Yesterday’s continued uptrend above 04-Sep’s 318.2 high reaffirms our bullish count introduced in 13-Aug’s Technical Webcast and leaves Tue’s 313.6 low in its wake as the latest smaller-degree corrective low this market is now minimally required to fail below to confirm a bearish divergence in short-term momentum and even defer the bull, let alone threaten it.  Per such, this 313.6 level is considered our new short-term risk parameter from which shorter-term traders with tighter risk profiles can objectively rebase and manage the risk of a still-advised bullish policy and exposure.  This admittedly tight but objective risk parameter may come in handy ahead of tomorrow’s key crop reports.

From a longer-term perspective given the magnitude of what is now a 3-month, $40 rally, clearly, a failure below such a smaller-degree risk parameter like 313.6 would be of a grossly insufficient SCALE to conclude anything more than another interim corrective hiccup.  Indeed, looking at the daily chart above, commensurately larger-degree weakness below at least former 309-to-306-area resistance-turned-support and preferably below 17-Aug’s 305.8 suspected 1st-Wave high is required to jeopardize the impulsive integrity of a broader base/reversal count that warns of potentially huge gains in the weeks and months ahead.

From an even longer-term perspective shown in the weekly log chart below, over three months ago we introduced in 04-Jun’s Technical Blog the factors like:

  • the market’s proximity to the lower-quarter of its massive, multi-year lateral range that has repelled all previous sell-off attempts
  • historically bearish sentiment levels and
  • waning downside momentum

that warned of another base/reversal-threat environment that could be major in scope.  The past quarter’s rally obviously confirms this bullish count.  The challenge now however is in determining its remaining scope.  Will the 325-area that has capped the past couple years’ recovery attempts cap this one as well?  Or is the bull on a tangent to the 380+ upper-quarter of the massive 4-1/2-YEAR lateral range?

We would submit that if the latter, very bullish count is what the market has in store, then the rally from 10-Aug’s 286.2 low is a dramatic 3rd-Wave that is “extending”.  This count would be characterized by steep, sustained, trendy, impulsive-to-the-point-of-being-quite-obvious strength straight away.  An admittedly short-term mo failure below our short-term risk parameter at 313.6 would not negate such a bullish count, but it’d be the first strike against it.  Subsequent and commensurately larger-degree weakness below 305.8 would be inconsistent with such a bullish count enough and tilt longer-term directional scales enough to warrant even long-term players to neutralize bullish exposure.  With tomorrow’s key crop reports having the potential to move this market sharply either way, we may get the answer sooner rather than later.

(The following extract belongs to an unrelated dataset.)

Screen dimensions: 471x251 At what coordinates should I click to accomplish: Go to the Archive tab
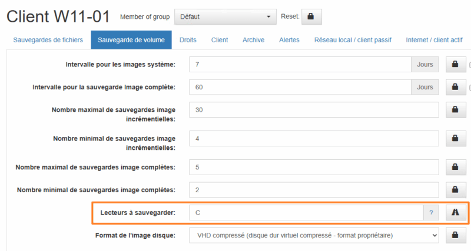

In sum, the trend remains up on all scales and should not surprise by its continuance or acceleration warranting a continued bullish policy and exposure.  A failure below 313.6 is a sufficient deferral or threat to this cal for shorter-term traders to take profits and move to the sidelines.  Commensurately larger-degree weakness below 305.8 is required to threaten a bullish count on a long-term basis sufficient for long-term players to neutralize exposure.